Las declaraciones revisten especial importancia porque el líder xenófobo de la Liga Norte ocupa un importante puesto institucional dentro del Ejecutivo de Berlusconi. Nada menos que ministro para las Reformas, amén de pensador e ideólogo de la coalición en el poder.

"A nuestros compatriotas de Milán y de Turín les molesta la arrogancia de los tipos que se ponen a limpiar el parabrisas en los semáforos", proclamó Bossi anteanoche. En consecuencia, "es muy difícil distinguir entre inmigrantes y terroristas".
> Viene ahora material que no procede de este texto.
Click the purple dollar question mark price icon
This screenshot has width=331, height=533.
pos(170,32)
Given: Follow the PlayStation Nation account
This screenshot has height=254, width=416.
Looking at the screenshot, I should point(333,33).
Las manifestaciones incendiarias del ministro de Berlusconi reavivan una polémica ya iniciada el pasado martes. Fue entonces cuando el jefe de Gabinete de Bossi, Francesco Speroni, propuso llevar adelante el cierre de fronteras en perjuicio concreto de la comunidad islámica.

Estos eran los argumentos: "Tendríamos que aplicar el principio de precaución: cerrar las fronteras, al menos temporalmente, a los musulmanes. Hoy día no podemos comer chuletones de ternera, no porque estemos seguros de que son dañinos, sino porque existe un peligro al respecto. Entonces, como existe un peligro, cerremos las fronteras, porque nadie nos obliga a recibir a ningún musulmán. Está en el Derecho italiano, en el Derecho internacional", señaló el eurodiputado Speroni.

Los miembros del Gobierno de Berlusconi se apresuraron a desmarcarse del discurso antiislámico, o a considerarlo un mero punto de vista personal, pero el estrambote de Umberto Bossi resulta menos asequible a las excusas. No en vano, el líder de la Liga Norte, otrora separatista y traidor a la causa del Cavaliere, ocupa actualmente una silla de honor en la mesa del Consejo de Ministros italiano.

La polémica del Islam se ha recrudecido esta semana a raíz de unas declaraciones vertidas por el imam de Turín. Bouriq Bouchta no sólo defendió la inocencia de Bin Laden en la oración del pasado 12 de octubre. También dijo que Estados Unidos bombardea "impunemente a nuestros hermanos musulmanes de Afganistán".

La reacción de la Liga Norte ha cristalizado en el plazo de una semana. Un buen puñado de correligionarios acudió ayer a manifestarse delante de los principales centros islámicos de Turín y Milán, envalentonados con los discursos de Umberto Bossi.